Action item:
How would the excerpt on doubts about China's economic figures go on? Write the next part, picking up right after its last sentence.

According to a report by The New York Times, regions like Shandong and Jiangsu have seen a decrease in electricity consumption by over 10%. The report further revealed that the “coal stockpiled at Qinhuangdao port reached 9.5 million tons this month, as coal arrives on trains faster than needed by power plants in southern China. That surpasses the previous record of 9.3 million tons set in November 2008, near the bottom of the global financial downturn.”

Interestingly, local Chinese officials are known to keep two sets of accounting books as their performance is measured on economic targets. Apparently, officials often manipulate local data to show a rosy picture in their region. John Lee of Newsweek wrote in July 2010, “Statistics come in from all over the country. The provinces compile them with impossible speed – [in] around two weeks, or three times as fast as many developed economies with much more efficient processes of data collection.” US takes over a month to assimilate such information (with 1/4th of the Chinese population) and India takes more than a quarter.

The Purchasing Managers’ Index (PMI), which reveals financial activity with respect to trade of goods, further raises concerns. China’s official PMI (March 2012) was around 53 points (anything above 50 is considered a healthy economy), while the PMI projected by HSBC China was less than 48. More interestingly, the two figures have shown wider variations during global recession (and slowdown) as compared to normal periods.
A polynomial regression of US-China imports and US-China exports by the IIPM Think Tank over the last 25 years reveals eye-opening insights. Since Sino-US trade impacts their respective economies at large, the regression line would indicate a close relationship between their economies. In normal economic cycles, both trend lines were indeed in line with this hypothesis. But in all recession years, the trend lines were peculiarly diverging from each other, and this did not sync with China’s double digit growth rates. Moreover, the compounded annual growth rate in trade fell into the negative quadrant when there was a global economic slowdown again! In 2010, when China declared that it had surpassed Japan’s economy, the US-China trade regression graph revealed how unhealthy China’s trade with US was, with the trend line almost touching the sub-zero mark. Annual export and import growth rate in that year was -0.33% and -12.25% respectively, and it further dropped to -57.36% and -59.44% respectively by the end of June 2012.

Collected data entries:
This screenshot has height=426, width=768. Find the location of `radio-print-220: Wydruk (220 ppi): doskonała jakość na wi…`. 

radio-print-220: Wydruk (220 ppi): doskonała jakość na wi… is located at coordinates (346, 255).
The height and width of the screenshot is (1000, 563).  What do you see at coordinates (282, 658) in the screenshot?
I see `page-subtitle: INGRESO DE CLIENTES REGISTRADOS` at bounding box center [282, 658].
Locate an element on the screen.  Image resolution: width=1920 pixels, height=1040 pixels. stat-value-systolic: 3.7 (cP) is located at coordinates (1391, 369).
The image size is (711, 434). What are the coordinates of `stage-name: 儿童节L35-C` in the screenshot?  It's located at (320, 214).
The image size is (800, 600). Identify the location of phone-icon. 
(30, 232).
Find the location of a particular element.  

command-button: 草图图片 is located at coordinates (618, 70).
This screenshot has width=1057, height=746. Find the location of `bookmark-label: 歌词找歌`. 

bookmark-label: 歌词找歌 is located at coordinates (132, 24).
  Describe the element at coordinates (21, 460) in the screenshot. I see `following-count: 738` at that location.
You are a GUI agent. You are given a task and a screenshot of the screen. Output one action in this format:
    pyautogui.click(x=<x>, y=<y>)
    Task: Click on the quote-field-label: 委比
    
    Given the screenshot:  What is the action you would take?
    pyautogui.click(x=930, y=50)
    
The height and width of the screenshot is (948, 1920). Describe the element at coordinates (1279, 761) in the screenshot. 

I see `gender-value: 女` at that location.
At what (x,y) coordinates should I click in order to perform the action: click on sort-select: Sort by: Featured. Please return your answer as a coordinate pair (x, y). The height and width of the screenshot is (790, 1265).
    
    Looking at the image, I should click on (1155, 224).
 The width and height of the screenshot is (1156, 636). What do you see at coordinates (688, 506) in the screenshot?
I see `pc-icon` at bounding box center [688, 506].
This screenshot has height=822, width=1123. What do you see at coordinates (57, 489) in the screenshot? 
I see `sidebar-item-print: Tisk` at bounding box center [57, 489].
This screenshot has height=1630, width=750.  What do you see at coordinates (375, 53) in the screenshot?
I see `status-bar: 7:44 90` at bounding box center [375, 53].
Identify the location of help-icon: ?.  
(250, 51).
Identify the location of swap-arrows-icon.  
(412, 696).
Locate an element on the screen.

Task response:
Even in August 2010 (exactly when China surpassed Japan), all was not well. The Chinese economy has been visibly weakening since January 2007 and things only got worse by 2010. In such a situation, double digit growth is highly unlikely. Also, HSBC’s PMI dropped below the 50 mark and China’s official PMI was also relatively weak in 2010. This isn’t a new phenomenon. China witnessed a rosy economic condition even amidst the 1998 east Asian financial crisis, despite the fact that China’s trade with east Asian nations saw a pause in that period.

A WikiLeaks note dated March 15, 2007, 10:24 (Beijing 001760, Trade Relations with Ambassador, Classified By: Ambassador Clark T. Randt) saw current Chinese Vice Premier Li Keqiang (then head of the Communist Party in northeastern Liaoning province) being quite forthcoming in admitting to authenticity issues. The WikiLeaks quotes Randt thus, “GDP figures are ‘man-made’ and therefore unreliable, Li said. When evaluating Liaoning’s economy, he focuses on three figures: 1) electricity consumption, which was up 10% in Liaoning last year; 2) volume of rail cargo, which is fairly accurate because fees are charged for each unit of weight; and 3) amount of loans disbursed, which also tends to be accurate given the interest fees charged. By looking at these three figures, Li said he can measure with relative accuracy the speed of economic growth. All other figures, especially GDP statistics, are for reference only.”